Duterte pushes for one military, one police in federal set up

DAVAO CITY, Philippines – He may have declared his openness to a coalition government with the communists and Moro fighters in Mindanao, but Davao City Mayor Rodrigo Duterte said these armed groups should be disbanded to ensure stability and security under a federal system of government, which he has been advocating in the past few weeks.

“No other armed group should be allowed to operate in the country except the Philippine National Police and the Armed Forces of the Philippines,” a press release issued by Duterte’s office quoted the mayor as saying during a recent forum with students of the Angeles University Foundation in Angeles City. Duterte, according to the press release, was responding to a question raised by a student at the university’s St. Cecilia’s Auditorium.

Duterte was in Angeles City as part of his “Listening Tour” as he campaigned for federalism.

“No armed group should be allowed, including the CAFGUs (Citizens Armed Forces Geographical Unit). They all should go,” Duterte said, when asked what he would do to ensure stability in the country if he were the President of the Philippines, saying federalism usually bred “powerful autonomous states, especially in the Bangsamoro.”

Duterte earlier said he was open to a coalition government with the communists and Moro guerrillas, but later qualified that such a coalition would only be possible if the New People’s Army (NPA) and other armed groups would agree to be “demobilized.”

Duterte, a supporter of the peace process between the Philippine government and the Moro Islamic Liberation Front (MILF), said even the MILF, the MNLF (Moro National Liberation Front) and the NPA should be “asked to decommission their firearms” the moment they agree to join him in a unity government.

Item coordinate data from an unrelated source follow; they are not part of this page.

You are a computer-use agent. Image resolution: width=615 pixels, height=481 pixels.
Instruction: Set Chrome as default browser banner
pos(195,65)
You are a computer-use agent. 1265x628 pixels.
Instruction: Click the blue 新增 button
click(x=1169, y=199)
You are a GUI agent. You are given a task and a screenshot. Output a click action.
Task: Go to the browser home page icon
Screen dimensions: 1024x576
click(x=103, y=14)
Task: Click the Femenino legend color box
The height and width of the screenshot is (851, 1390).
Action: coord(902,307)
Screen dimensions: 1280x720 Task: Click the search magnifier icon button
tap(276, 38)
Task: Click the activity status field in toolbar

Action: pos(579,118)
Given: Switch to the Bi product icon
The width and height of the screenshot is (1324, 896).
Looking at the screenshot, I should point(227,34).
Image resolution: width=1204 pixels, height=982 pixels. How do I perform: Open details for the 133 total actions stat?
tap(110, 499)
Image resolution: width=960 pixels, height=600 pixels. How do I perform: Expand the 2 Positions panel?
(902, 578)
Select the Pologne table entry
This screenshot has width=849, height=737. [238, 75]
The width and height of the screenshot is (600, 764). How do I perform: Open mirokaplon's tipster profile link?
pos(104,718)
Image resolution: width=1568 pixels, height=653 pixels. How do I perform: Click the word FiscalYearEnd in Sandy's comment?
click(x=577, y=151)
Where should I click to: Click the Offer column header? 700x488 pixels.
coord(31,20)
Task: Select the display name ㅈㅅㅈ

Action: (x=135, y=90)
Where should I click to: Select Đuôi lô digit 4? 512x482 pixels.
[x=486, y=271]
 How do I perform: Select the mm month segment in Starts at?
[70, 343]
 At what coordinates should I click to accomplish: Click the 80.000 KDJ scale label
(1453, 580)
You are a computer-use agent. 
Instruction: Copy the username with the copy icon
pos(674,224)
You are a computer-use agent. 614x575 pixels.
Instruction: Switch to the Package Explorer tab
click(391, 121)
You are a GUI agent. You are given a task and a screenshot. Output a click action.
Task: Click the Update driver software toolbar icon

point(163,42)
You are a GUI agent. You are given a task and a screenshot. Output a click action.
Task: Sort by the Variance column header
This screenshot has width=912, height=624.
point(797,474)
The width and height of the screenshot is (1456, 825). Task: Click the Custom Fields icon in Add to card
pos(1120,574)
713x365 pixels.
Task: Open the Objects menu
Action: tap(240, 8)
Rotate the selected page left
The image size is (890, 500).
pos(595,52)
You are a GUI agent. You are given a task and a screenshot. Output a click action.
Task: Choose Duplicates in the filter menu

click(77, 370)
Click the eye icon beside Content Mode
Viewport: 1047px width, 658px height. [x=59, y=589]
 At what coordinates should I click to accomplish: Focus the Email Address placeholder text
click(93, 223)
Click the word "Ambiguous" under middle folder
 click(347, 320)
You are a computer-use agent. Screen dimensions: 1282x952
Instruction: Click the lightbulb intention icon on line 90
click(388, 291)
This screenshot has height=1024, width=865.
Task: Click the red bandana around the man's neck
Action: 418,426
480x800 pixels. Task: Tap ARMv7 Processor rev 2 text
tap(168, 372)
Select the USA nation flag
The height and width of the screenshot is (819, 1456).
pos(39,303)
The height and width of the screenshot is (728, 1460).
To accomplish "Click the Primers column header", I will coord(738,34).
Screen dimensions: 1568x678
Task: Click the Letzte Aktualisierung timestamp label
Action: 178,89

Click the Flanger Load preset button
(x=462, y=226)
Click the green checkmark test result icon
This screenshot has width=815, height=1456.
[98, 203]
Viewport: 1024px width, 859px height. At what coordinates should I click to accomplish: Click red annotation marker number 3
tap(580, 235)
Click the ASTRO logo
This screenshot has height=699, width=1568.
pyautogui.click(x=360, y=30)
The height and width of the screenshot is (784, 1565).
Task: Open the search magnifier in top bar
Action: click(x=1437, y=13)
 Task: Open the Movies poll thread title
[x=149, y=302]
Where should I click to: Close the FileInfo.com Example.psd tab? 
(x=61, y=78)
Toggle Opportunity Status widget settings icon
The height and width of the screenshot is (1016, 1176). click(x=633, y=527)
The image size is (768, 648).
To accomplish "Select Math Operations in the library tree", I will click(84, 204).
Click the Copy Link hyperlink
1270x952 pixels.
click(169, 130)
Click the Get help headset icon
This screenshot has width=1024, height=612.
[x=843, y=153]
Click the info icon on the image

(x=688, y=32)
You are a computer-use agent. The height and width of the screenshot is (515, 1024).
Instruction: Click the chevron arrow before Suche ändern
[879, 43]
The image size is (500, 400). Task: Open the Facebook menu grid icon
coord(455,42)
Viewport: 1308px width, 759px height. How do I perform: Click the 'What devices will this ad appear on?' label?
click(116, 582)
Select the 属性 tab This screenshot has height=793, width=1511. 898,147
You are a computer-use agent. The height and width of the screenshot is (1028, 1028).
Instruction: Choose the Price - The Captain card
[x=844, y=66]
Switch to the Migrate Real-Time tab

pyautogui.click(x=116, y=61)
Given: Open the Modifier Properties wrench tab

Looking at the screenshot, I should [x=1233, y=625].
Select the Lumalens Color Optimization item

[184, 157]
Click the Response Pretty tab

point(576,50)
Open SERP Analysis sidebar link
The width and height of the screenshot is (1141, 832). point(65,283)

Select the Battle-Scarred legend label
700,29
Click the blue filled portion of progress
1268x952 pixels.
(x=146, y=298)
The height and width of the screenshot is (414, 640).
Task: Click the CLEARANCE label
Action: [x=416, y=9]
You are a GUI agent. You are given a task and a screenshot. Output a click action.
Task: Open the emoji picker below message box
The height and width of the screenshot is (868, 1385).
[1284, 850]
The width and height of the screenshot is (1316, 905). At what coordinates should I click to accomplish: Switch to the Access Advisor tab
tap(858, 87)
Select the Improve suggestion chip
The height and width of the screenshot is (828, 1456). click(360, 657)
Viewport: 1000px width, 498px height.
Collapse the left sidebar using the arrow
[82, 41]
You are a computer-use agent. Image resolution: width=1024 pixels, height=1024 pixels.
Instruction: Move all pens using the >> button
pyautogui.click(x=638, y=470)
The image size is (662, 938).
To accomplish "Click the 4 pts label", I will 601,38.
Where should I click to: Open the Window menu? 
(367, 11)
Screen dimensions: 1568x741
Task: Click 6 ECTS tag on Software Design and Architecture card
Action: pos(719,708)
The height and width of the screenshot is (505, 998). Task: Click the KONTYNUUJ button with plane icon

He said the country’s stability could happen if these groups were disbanded and only the PNP and the AFP were allowed to carry firearms.

He said he had in mind at least 14 federal states with their own state police under the direct supervision of the national police force, while the federal government would retain control over the armed forces, foreign relations and finance.

He reiterated that the creation of the federal state would be the best option should Congress fail to pass the Bangsamoro Basic Law, especially after some of the senators and congressmen had withdrawn their support following the carnage that ensued after the killing of international terrorist Zulkifli bin Hir, alias Marwan, in Mamasapano, Maguindanao on Jan. 25. Forty-four Special Action Force (SAF) commandos of the Philippine National Police were attacked and killed by MILF and Bangsamoro Islamic Freedom Fighter rebels as they were making their exit out of Mamasapano.

With the BBL in danger of being rejected in Congress, Duterte said federalism would save the peace process in the Southern Philippines.

Some participants raised the fear that powerful and highly autonomous federal States would concentrate power onto themselves, allowing groups like the MILF to strengthen their armed groups, beyond the control of the federal government.

“That is a risk which will be addressed with the decommissioning of the firearms and armaments of the MILF and other armed rebels groups should they agree to join government,” Duterte said.

“This (disarmament) must be implemented without fear or favor,” the Davao City mayor said.